■ What is expected: Name every header file pulled in by an #include directive in the updated prime.cu shown in the CUDA prime sieve thread.

===== Source extract =====

Any kind of feedback, improvements is good. Thanks.

__shared__ uint64_t maxRoot;
if (threadIdx.x == 0 && threadIdx.y == 0) maxRoot = sqrt(max); // optimization #1
__syncthreads();
// maxRoot is now safe to be read from all threads

considering how fast transcendental functions are computed on the GPU, you will barely see
an improvement from the above optimization. Computing this value in the host code and passing it to the kernel as a launch argument is also an adequate optimization.

I noticed an inefficiency in your posted code.

if (threadIdx.x == 0 && threadIdx.y == 0)
{
   ...
    // sieve multiples of two
   ...
}
else
{
   ...
   // mark off the composite numbers
   ...
}

don’t do that. It will make your first warp heavily divergent. Warp divergence is bad.

@cbuchner1, I really appretiate your inputs! You see, as I am a beginner, I didn’t even know about Warp Divergence.
So, I’ve modified my code and although I didn’t benchmark it, I think it’s a little bit more efficient than before.

I’ve fixed the warp you mentioned. These are the modifications to the code:

  • split the kernel I had before into 3 kernels. One for initialization, one for sieving the even numbers, one for the rest.
  • I’m now passing the root to the kernel instead of having the GPU compute it.
  • I’ve adjusted the dimGrid and dimBlocks for the kernels accordingly

Here’s the updated prime.cu

#include <stdio.h>
#include <helper_cuda.h> // checkCudaErrors()
#include <cuda.h>
#include <cuda_runtime_api.h>
#include <cuda_runtime.h>

typedef unsigned long long int uint64_t;

/******************************************************************************
* kernel that initializes the 1st couple of values in the primes array.
******************************************************************************/
__global__ static void sieveInitCUDA(char* primes)
{
   primes[0] = 1; // value of 1 means the number is NOT prime
   primes[1] = 1; // numbers "0" and "1" are not prime numbers
}

/******************************************************************************
* kernel for sieving the even numbers starting at 4.
******************************************************************************/
__global__ static void sieveEvenNumbersCUDA(char* primes, uint64_t max)
{
   uint64_t index = blockIdx.x * blockDim.x + threadIdx.x + threadIdx.x + 4;
   if (index < max)
      primes[index] = 1;
}

/******************************************************************************
* kernel for finding prime numbers using the sieve of eratosthenes
* - primes: an array of bools. initially all numbers are set to "0".
*           A "0" value means that the number at that index is prime.

===== Records provided =====

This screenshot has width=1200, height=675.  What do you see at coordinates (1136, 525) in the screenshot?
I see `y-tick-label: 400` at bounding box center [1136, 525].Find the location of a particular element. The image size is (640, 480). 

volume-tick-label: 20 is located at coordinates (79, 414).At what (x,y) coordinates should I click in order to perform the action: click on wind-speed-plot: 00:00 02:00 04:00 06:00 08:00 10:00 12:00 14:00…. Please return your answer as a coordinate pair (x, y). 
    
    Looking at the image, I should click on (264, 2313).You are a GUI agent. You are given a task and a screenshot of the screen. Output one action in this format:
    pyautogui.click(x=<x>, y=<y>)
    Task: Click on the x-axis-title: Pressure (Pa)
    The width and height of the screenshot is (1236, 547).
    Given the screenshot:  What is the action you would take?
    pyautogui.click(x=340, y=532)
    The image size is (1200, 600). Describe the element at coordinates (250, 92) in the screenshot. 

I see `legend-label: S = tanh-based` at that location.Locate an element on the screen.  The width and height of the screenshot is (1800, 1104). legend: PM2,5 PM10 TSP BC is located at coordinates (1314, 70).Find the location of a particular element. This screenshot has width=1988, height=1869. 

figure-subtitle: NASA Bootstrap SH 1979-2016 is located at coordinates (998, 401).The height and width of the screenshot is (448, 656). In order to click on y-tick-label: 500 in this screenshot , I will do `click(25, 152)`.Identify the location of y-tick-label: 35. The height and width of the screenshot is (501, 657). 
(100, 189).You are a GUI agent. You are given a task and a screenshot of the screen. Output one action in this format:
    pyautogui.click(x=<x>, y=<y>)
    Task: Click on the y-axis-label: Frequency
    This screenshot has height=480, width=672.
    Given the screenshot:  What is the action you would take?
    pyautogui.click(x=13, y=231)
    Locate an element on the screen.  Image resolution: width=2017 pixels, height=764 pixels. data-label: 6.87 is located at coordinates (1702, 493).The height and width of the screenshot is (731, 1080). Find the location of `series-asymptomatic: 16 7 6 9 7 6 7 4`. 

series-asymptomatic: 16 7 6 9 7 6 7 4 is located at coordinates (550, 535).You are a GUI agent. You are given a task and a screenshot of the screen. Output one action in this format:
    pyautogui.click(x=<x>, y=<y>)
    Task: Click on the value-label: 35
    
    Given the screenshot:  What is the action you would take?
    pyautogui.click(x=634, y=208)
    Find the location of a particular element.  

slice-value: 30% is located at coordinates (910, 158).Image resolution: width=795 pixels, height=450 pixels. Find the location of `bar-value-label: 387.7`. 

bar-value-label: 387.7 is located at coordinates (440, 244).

=====

■ Exercise result:
stdio.h
helper_cuda.h
cuda.h
cuda_runtime_api.h
cuda_runtime.h